Le présent rapport se veut une contribution à ce bilan de la situation dans le domaine des infrastructures routières au Québec, et plus globalement du paradigme du transport que nous avons connu au cours du dernier demi-siècle. Le chapitre premier s’ouvre d’ailleurs sur la révolution des transports de l’après-guerre, où l’on a vu s’imposer ce nouveau paradigme. Dans le deuxième chapitre, nous abordons les coûts publics et privés du modèle de transport à travers le développe-ment du transport routier au Québec des années 1960 à aujourd’hui. L’on y aborde, d’une part, les premières limites qui sont venues remettre en cause le développement du réseau routier au tournant des années 1980, marquées par une série de crises majeures, ainsi que, d’autre part, l’évolution des coûts privés (coûts d’utilisation des particuliers et des entreprises), toujours croissants, pour des services de moins en moins efficaces. Le troisième chapitre couvre pour sa part l’importance croissante des coûts sociaux (santé, environnement) à la veille de franchir un point de non-retour. Enfin, la conclusion nous permet de tirer les principaux constats de cette recherche et d’identifier les défis auxquels le Québec devra répondre dans les prochaines années.

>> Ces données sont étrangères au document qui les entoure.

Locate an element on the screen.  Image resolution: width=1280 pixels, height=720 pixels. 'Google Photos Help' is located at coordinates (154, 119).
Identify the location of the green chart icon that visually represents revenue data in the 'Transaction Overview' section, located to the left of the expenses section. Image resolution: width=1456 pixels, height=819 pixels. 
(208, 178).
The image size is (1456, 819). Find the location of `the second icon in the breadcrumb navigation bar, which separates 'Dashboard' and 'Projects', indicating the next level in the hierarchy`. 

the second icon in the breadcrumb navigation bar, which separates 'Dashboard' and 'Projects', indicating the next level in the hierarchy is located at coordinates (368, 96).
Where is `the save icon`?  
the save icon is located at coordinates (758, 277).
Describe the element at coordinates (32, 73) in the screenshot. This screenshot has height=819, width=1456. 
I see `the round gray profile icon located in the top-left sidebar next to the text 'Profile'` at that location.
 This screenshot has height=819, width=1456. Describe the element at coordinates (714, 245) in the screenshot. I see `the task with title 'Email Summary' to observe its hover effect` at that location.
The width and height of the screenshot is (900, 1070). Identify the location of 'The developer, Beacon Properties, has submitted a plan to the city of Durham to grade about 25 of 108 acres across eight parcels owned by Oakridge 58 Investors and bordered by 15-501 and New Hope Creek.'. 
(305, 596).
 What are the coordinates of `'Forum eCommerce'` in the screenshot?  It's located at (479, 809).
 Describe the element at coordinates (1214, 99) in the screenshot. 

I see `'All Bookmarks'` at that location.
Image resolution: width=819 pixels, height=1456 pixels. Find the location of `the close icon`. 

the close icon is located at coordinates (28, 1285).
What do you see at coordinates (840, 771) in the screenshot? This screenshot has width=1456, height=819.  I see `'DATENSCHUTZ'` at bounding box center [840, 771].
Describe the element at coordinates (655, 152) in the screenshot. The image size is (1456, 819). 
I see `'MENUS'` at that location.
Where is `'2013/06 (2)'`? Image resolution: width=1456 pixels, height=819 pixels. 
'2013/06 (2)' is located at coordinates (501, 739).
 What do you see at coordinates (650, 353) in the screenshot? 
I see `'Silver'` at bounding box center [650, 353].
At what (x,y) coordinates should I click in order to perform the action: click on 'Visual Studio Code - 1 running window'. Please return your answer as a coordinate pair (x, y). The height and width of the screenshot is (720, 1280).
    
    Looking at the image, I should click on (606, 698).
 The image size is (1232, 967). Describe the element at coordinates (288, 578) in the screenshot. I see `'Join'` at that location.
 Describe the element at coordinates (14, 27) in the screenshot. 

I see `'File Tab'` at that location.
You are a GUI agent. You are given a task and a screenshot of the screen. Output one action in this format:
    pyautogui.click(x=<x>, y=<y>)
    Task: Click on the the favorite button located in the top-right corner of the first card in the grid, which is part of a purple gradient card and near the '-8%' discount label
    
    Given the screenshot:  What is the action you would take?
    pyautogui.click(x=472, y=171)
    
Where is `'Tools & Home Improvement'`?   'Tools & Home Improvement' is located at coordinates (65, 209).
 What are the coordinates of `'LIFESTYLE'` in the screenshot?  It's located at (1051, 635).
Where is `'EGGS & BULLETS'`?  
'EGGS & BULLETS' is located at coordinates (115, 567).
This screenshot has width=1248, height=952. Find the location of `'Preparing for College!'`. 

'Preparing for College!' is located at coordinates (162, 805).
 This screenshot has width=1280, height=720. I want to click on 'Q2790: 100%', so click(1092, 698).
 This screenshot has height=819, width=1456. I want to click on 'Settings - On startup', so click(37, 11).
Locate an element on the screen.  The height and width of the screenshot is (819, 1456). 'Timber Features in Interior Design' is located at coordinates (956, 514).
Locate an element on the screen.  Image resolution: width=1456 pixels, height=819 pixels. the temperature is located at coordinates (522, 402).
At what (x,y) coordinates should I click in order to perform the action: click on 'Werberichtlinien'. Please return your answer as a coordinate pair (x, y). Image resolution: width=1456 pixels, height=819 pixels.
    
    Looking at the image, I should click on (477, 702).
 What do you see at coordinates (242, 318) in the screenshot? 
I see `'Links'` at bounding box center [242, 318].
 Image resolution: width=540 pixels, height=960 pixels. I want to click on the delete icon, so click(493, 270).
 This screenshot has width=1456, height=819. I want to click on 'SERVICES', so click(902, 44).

Conscients que nous sommes entrés dans une nouvelle phase de développement où les énergies fossiles sont appelées à connaître une évolution fort différente de celle du passé, le secteur du transport est assurément confronté à un nouveau tournant. Raison de plus pour formuler une problématique d’ensemble et tirer les constats qui s’imposent. Il s’agit là d’un passage obligé si nous voulons poursuivre le plus efficacement possible nos réflexions sur la transition écologique de l’économie québécoise, en particulier dans le secteur des transports.